The feature appears to be rolling out gradually. Some users had the ability as of Tuesday, while others didn’t. And it’s not automatic: Users will have to opt in to it to enable the new feature.
Until now, people could send private messages on Twitter to people who follow them but not to others.
The move comes as Twitter, which is wildly popular (it crossed the 200 million-user mark in March) but not yet profitable, prepares tooffer its stock publicly. As word of the new feature rolled out, that had many users speculating, not always positively, about how companies could use the feature to spread the word about their products.

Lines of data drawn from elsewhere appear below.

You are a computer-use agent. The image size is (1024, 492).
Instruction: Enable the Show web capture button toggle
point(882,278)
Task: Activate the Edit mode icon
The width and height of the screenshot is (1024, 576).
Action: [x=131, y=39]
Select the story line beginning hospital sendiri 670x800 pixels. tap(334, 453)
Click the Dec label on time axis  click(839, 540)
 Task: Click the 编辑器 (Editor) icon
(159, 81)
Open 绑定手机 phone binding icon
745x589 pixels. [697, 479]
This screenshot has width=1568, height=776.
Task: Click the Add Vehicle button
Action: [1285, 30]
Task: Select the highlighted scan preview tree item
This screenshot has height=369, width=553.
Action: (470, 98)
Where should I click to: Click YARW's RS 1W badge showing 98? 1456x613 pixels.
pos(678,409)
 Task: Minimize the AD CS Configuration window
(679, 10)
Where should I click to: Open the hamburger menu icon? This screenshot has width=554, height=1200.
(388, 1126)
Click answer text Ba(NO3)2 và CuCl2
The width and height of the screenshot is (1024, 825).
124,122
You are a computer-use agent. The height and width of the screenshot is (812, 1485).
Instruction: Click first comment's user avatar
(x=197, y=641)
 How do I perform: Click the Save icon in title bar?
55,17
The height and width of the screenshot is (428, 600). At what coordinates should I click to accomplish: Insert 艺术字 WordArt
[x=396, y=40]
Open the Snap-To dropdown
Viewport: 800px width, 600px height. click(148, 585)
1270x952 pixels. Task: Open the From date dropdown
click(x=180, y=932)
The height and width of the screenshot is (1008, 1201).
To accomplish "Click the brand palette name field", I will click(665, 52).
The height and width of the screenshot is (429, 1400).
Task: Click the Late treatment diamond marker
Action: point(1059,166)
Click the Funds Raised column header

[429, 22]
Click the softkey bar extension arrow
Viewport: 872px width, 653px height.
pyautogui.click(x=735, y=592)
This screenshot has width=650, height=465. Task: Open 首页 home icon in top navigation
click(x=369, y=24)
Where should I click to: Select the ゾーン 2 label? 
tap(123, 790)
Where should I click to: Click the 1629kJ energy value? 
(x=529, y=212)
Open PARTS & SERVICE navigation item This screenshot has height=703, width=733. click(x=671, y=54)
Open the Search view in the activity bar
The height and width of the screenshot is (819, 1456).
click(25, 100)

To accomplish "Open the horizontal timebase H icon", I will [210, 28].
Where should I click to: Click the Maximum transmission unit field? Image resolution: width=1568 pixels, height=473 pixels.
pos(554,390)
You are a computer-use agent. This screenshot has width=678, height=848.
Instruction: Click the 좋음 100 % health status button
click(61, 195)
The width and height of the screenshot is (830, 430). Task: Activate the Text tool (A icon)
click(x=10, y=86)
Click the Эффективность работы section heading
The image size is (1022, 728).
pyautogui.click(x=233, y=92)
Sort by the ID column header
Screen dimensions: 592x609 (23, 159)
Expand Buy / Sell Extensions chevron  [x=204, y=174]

“Should be renamed ‘Check this box if you would like 99% more spam!’ ” wrote a commenter on a story from tech site The Verge.
In addition to allowing brands to send personal messages, or receive them, the new feature could be used by media sites to send news alerts. Twitter has experimented with a service that would send links to news articles to users privately.
Early observations Tuesday of the change, which Twitter has not acknowledged publicly, were focusing on the potential upsides and downsides.
“Enabling this option could potentially mean open season on your Twitter inbox,” wrote Darrell Etherington for TechCrunch, “and that’s probably why it’s off by default — but if dealing with a potential influx of spam is worth opening up a new channel of communication for you, then this is a welcome change indeed.”